= Yves-Emmanuel Dogbé =

Togolese writer, philosopher, sociologist, and educator
Yves-Emmanuel Dogbé (10 May 1939 – 7 November 2004) was a Togolese writer, philosopher, sociologist, and educator.

== Life and works ==
Dogbé was born in Sa-Kpové, near Aného. He studied sociology in Paris and obtained his PhD from Paris Descartes University.

As the author of some fifteen major works, Dogbé has a prominent position among the French-speaking Togolese writers. He first made a name for himself with Affres, a book of poetry from 1966. His Fables africaines were written under the influence of Jean de La Fontaine.
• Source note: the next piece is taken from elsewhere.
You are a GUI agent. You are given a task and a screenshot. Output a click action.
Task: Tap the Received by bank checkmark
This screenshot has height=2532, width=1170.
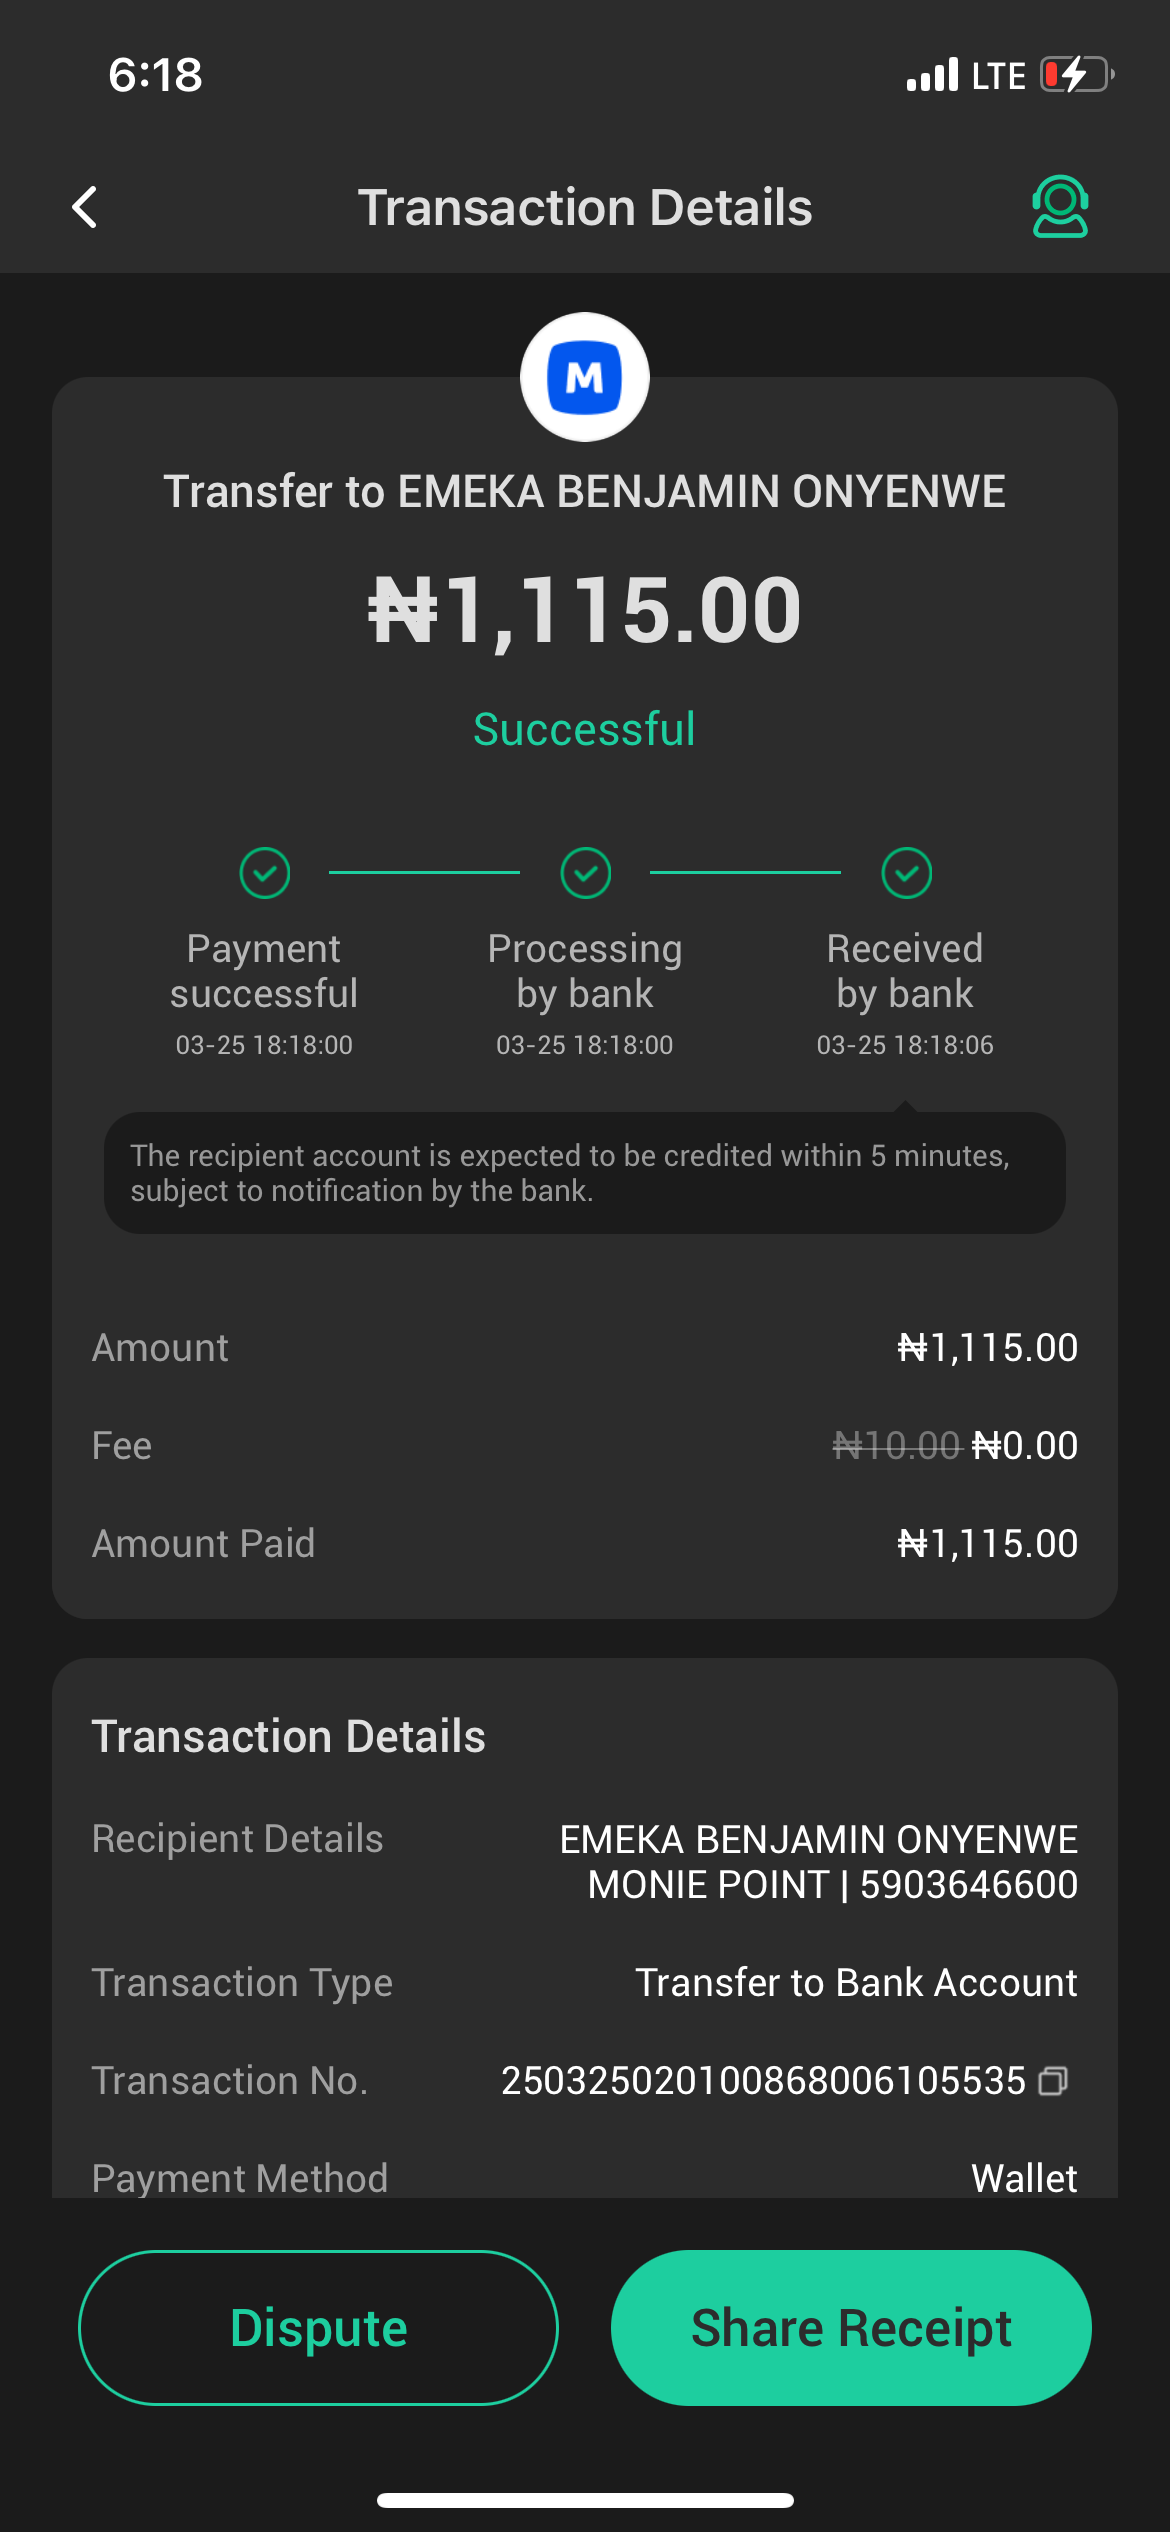click(x=906, y=873)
He wrote two socially engaged novels, La Victime about racism and Incarcéré about his imprisonment. Dogbé wrote several essays, most notably La crise de l’éducation (1975).

Dogbé was arrested in Lomé in 1977 for criticizing the economic policies of the regime of Gnassingbé Eyadéma. He returned to Paris, where he founded his own publishing company in 1979 and named it "Akpagnon" after his father. He published An Anthology of Togolese Poetry and Tales and Legends of Togo (in French and Ewe) in 1980. In the following years, his company published several Togolese authors and almost every work by Dogbé himself. He remained in exile until 1991, when he returned to Togo.

He died in Paris.

== Recognition ==
Dogbé received the lifetime award of Grand prix littéraire d'Afrique noire in 2002.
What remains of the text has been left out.